Doctor of Philosophy (PhD)

Department:

Electrical and Computer Engineering

Committee Chair(s)

Regan Zane

Committee

Regan Zane

Committee

Abhilash Kamineni

Committee

Don Cripps

Committee

Doran Baker

Committee

David Geller

Abstract

Power distribution with DC source is advantageous over its AC counterpart in long distance distribution network due to the absence of effects of reactive components. Long distance power distribution with traditional voltage source suffers from drop in voltage over the length of the cable due to its impedance and forces the converters in the network to be over-designed with higher power rating than needed. In underwater power distribution network such as ocean observatory, marine sensors on the sea-bed etc., power conversion modules are situated at a distance far away from the shore, ranging from tens of kilometers to hundreds of kilometers. DC current distribution offers ruggedness against voltage drop over the length of the trunk cable and thus eliminates the need of converter over-design, making it the preferred choice in underwater long distance power distribution network. Moreover, distribution with DC current source improves the overall system reliability with robustness under cable fault scenarios.

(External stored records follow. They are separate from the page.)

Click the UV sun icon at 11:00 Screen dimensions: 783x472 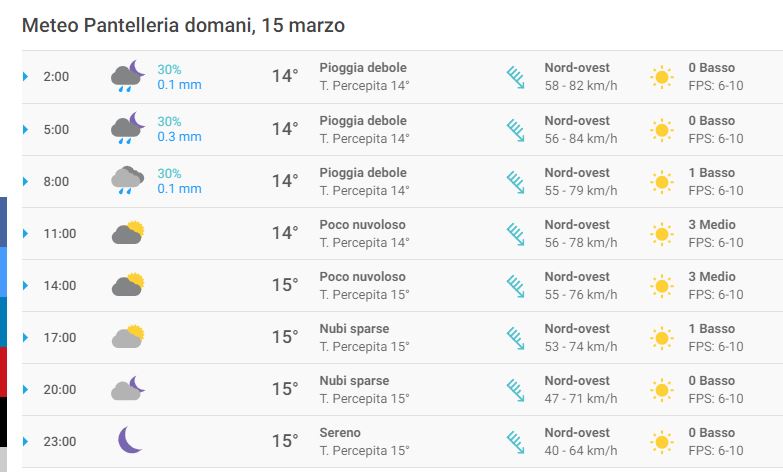pos(662,234)
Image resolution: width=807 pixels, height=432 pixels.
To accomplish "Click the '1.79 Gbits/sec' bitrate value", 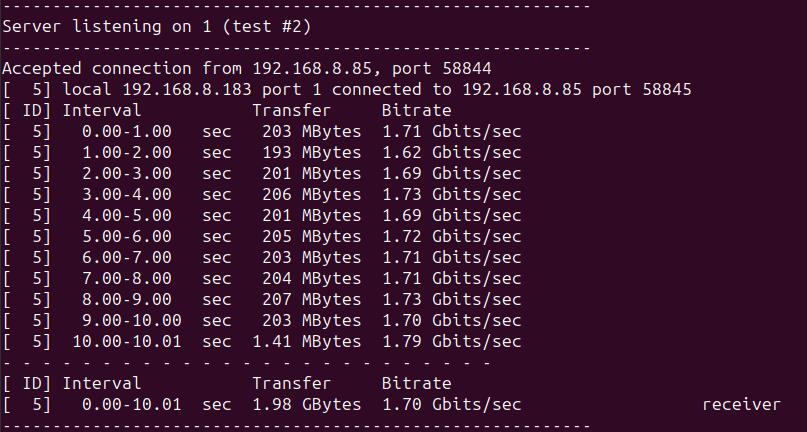I will coord(451,342).

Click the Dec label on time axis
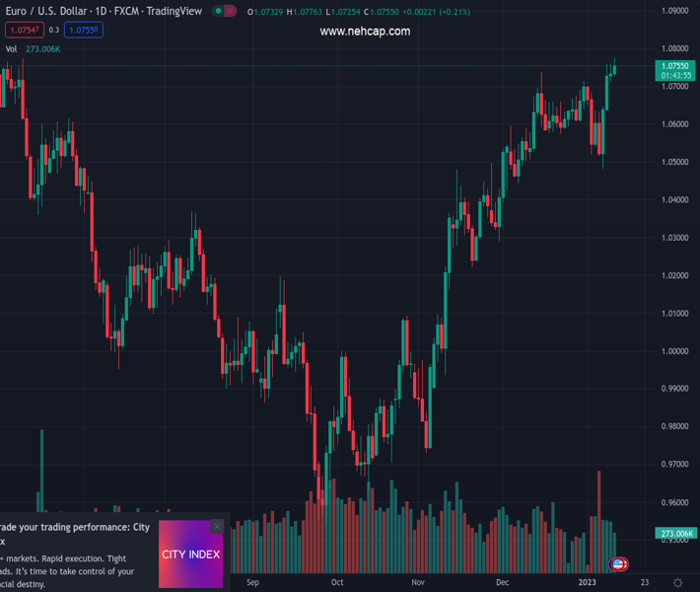tap(503, 582)
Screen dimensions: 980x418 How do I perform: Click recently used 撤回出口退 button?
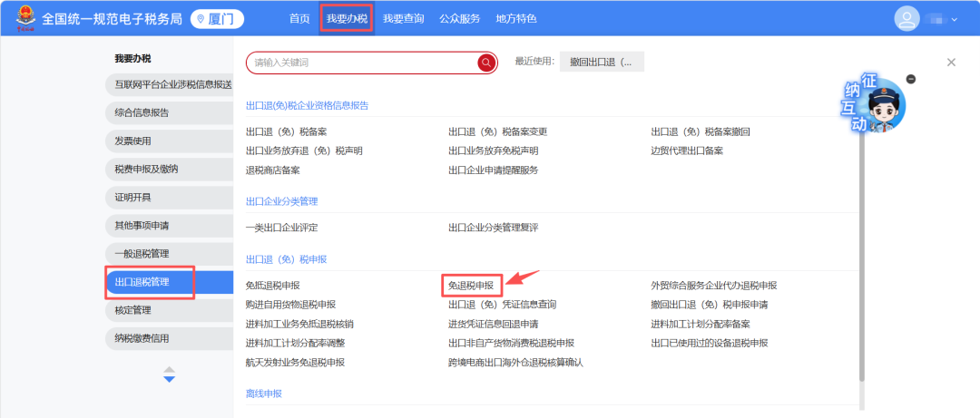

Converters used in underwater system require operation with high reliability with little to no maintenance due to their geographical locations. Resonant converters offer quiet and efficient operation with low EMI due to low di/dt and dv/dt owing to sinusoidal current and/or voltage and soft-switching. This makes resonant converters an excellent choice for reliable, long term operation in underwater distribution system. However, designing resonant converters with constant current input imposes certain challenges as compared voltage source input, which are analyzed in this work. Addressing these challenges it is shown how different resonant power conversion topologies can be suitably selected and designed to meet the end goal of regulating its output current or voltage for wide range of loads. Soft switching requirements of these topologies are also investigated with appropriate vi solutions to ensure devices used in these converters switch with low loss and dv/dt. Some of the critical loads in the system demand bidirectional power transfer capability which is also presented in this work with befitting topology. Detailed modeling, analysis, design and experimental results from hardware prototypes are presented for all the converters in the system operating with 250 kHz switching frequency, regulating its output voltage or current from 1 A DC current source, up to a power level of 1 kW.